J’ai conscience d’avoir été injuste, et j’ai probablement été trop loin dans la dénonciation et la critique des médias. Mais je vois aussi mon film comme un contrepoids: la balance a beaucoup et longtemps penché du côté du gouvernement et de sa communication anxiogène, grâce à des médias qui pèsent lourd, si bien que pour l’équilibrer et être entendu, il fallait peut-être que je tape un peu trop fort de l’autre côté.
Que pensez-vous de la comparaison entre votre film et «Hold-Up», dont les accents plus que conspirationnistes sont avérés?
Je sais que les gens de «Hold-Up» sont ravis de mon film: j’ai reçu des messages de soutien de cette communauté, et je suis embêté d’en parler, parce que je dois reconnaître qu’il y a de très bonnes choses dans ce film, notamment sur les conflits d’intérêts et les masques. La comparaison était très facile, je m’y attendais, on en avait déjà parlé au moment du crowdfunding. Je savais que ça me pendait au nez, surtout avec un titre comme celui-là. Le film en a eu 4 ou 5 différents, mais on m’a encouragé à garder celui-là, même s’il est trop clivant et qu’en le choisissant, j’ai un peu donné le bâton pour me faire battre.
Le premier mail de critique que j’ai pris dans la gueule venait… d’un site complotiste: quelque part, ça me rassure
Vous ne craignez pas que votre film puisse être instrumentalisé par de «vrais» complotistes?
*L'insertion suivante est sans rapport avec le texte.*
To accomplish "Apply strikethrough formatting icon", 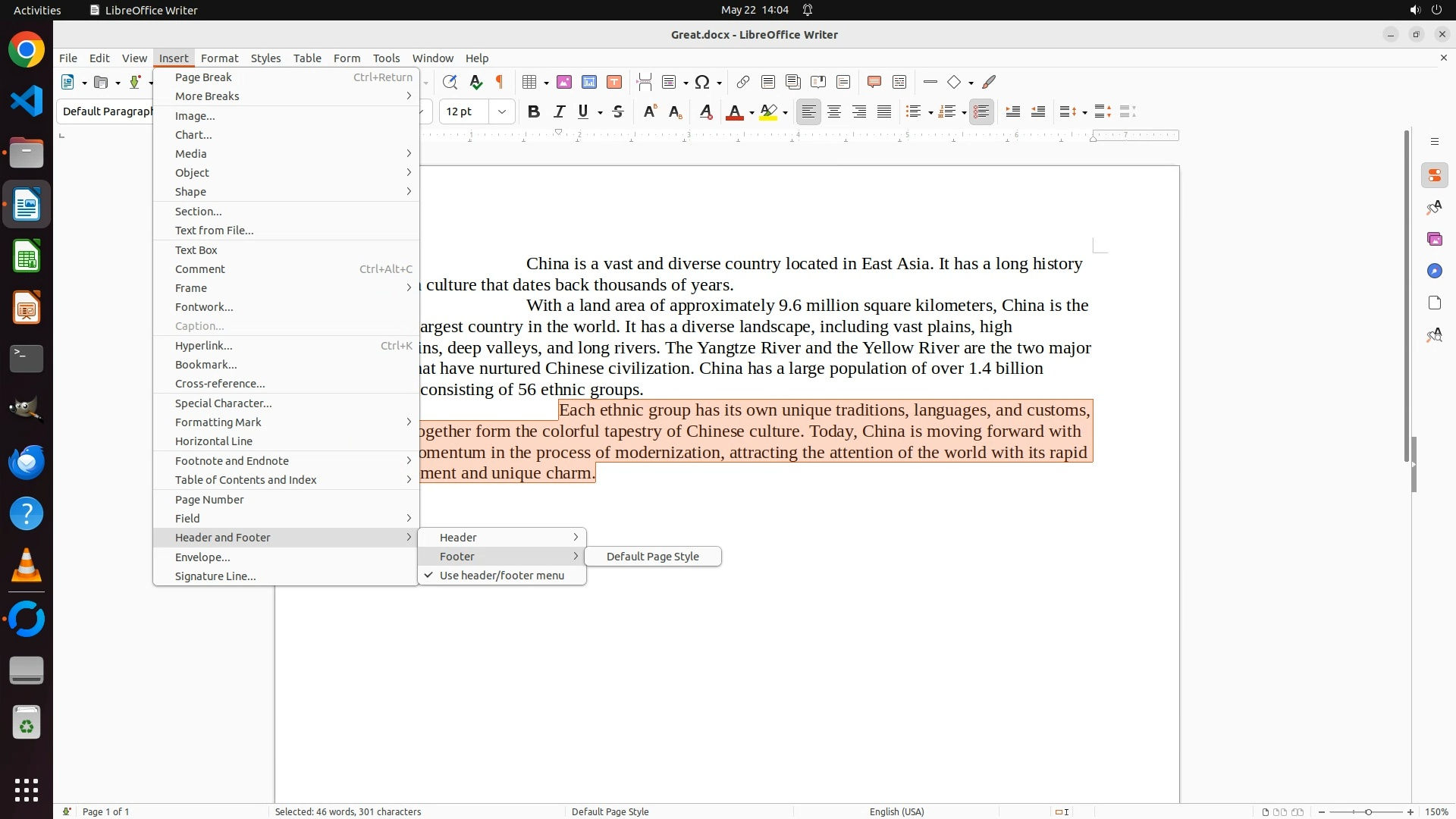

Oui, peut-être, je ne sais pas. Einstein n’a pas inventé la bombe atomique, juste le nucléaire, et on en a fait la bombe atomique. Bon, je ne me compare pas à Einstein, loin du compte (il rit)! Mais il y a plein de bonnes intentions qui sont détournées. Ce qui est «marrant», c’est que je reçois autant de soutiens en provenance de l’extrême gauche que de l’extrême droite. Et le premier mail de critique que j’ai pris dans la gueule après avoir mis le film en ligne, il ne venait pas du Soir ou de la Libre, mais d’un… site complotiste fâché que je les tourne en ridicule. Ces gens se sentent autant blessés que les médias qui m’attaquent aujourd’hui et, quelque part, ça me rassure: ça veut dire que je ne participe pas à ces théories conspirationnistes, contrairement à ce qu’on peut en dire.